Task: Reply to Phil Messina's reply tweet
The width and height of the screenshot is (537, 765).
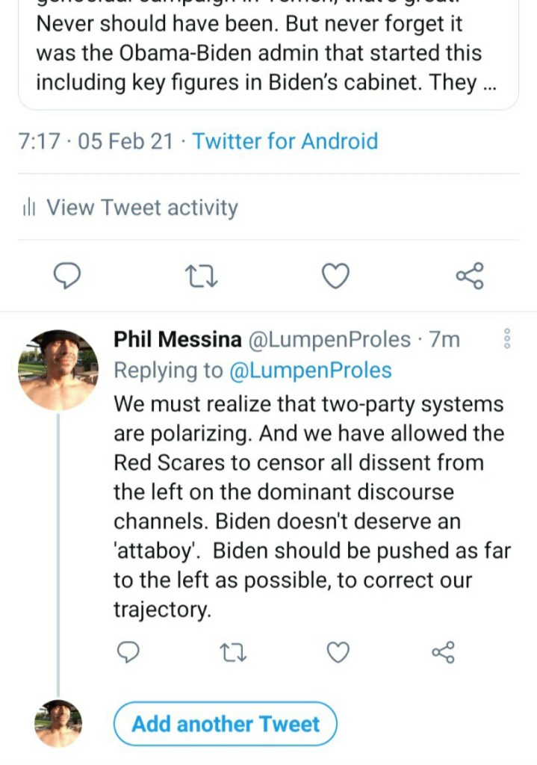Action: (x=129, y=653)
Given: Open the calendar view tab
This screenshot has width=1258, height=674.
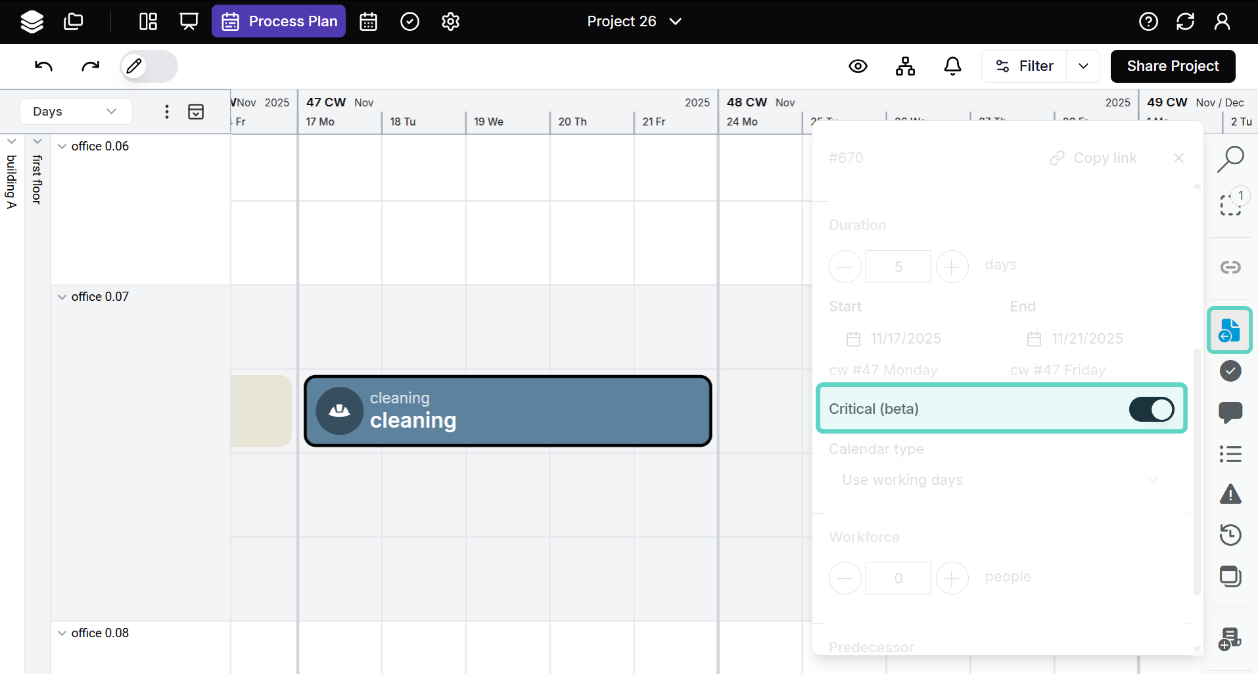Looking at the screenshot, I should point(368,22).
---
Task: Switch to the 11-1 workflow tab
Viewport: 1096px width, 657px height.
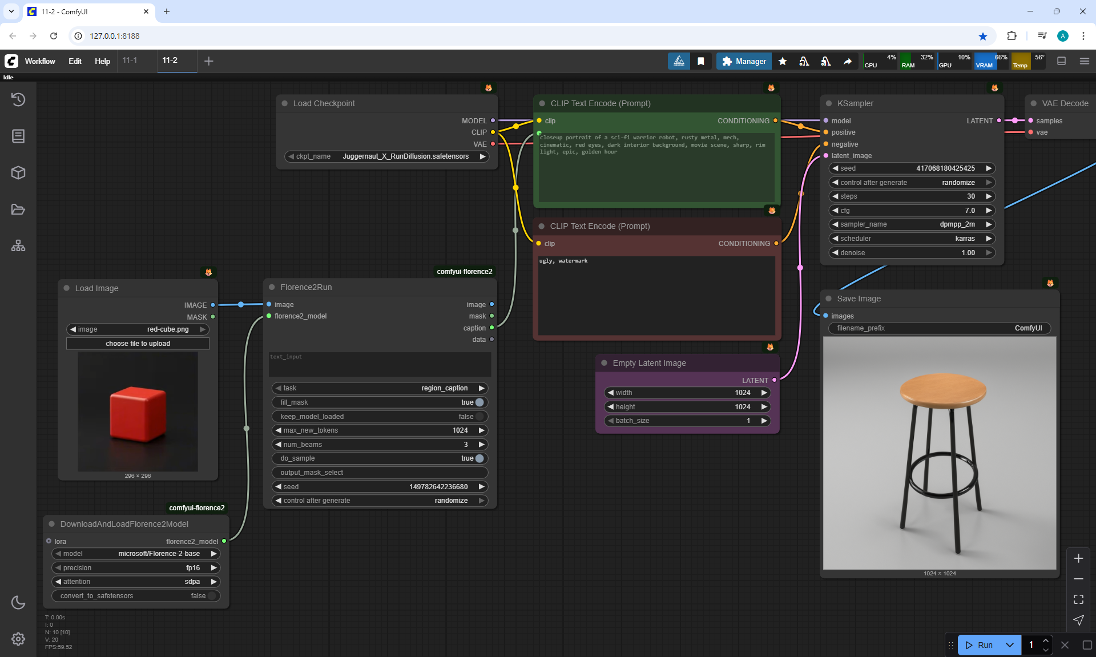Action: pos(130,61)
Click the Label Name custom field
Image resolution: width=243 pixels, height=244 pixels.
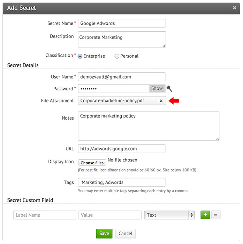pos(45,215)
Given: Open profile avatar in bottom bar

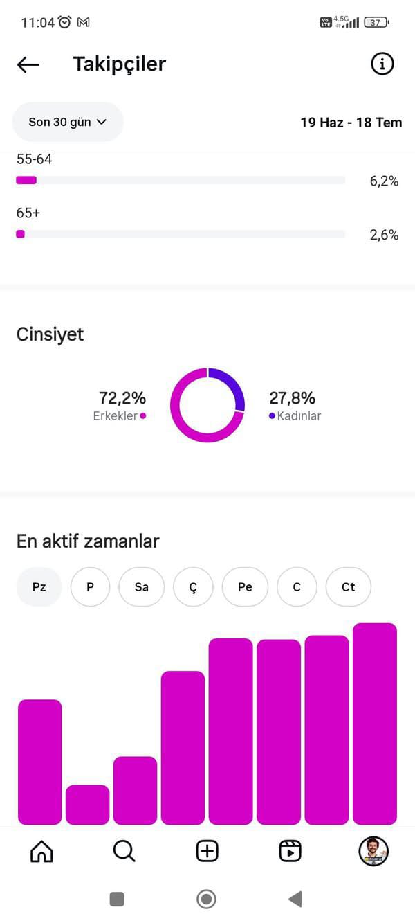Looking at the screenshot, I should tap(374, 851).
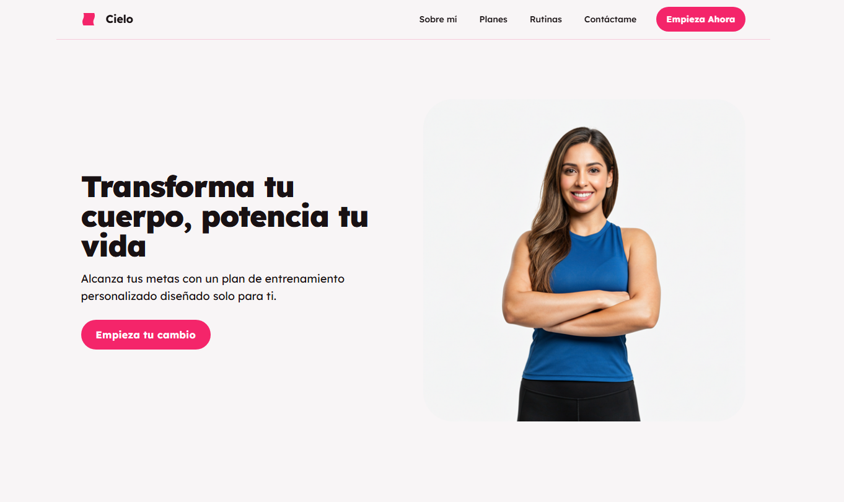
---
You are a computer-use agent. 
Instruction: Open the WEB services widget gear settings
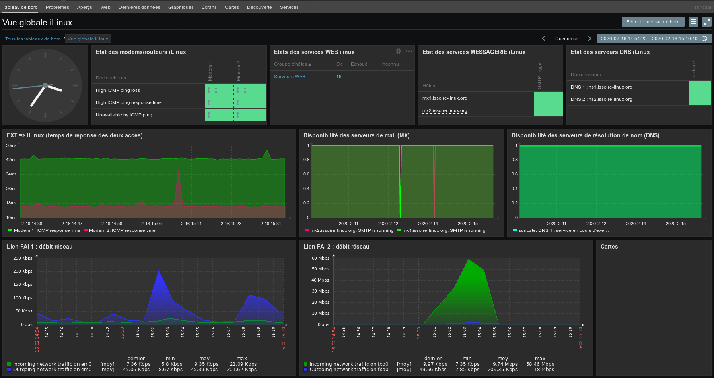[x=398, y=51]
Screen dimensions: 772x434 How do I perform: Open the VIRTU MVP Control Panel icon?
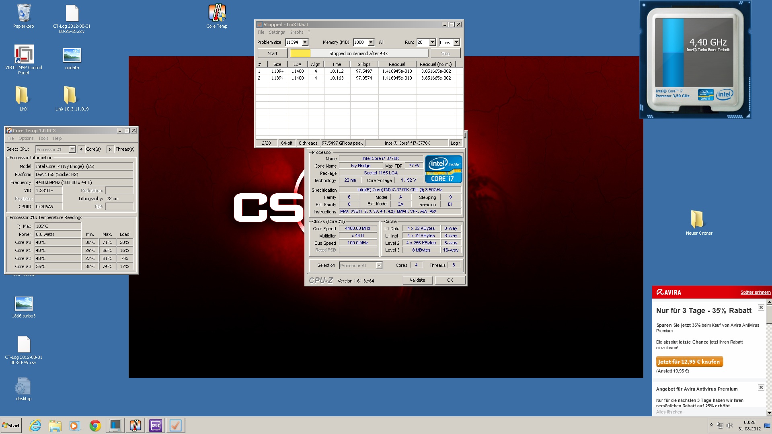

**Exercise aim:** Extract each line of the records above that contains the word "Open".

**Output below:**
Given: Open the calendar view tab
Given: Open profile avatar in bottom bar
Instruction: Open the WEB services widget gear settings
Screen dimensions: 772x434 How do I perform: Open the VIRTU MVP Control Panel icon?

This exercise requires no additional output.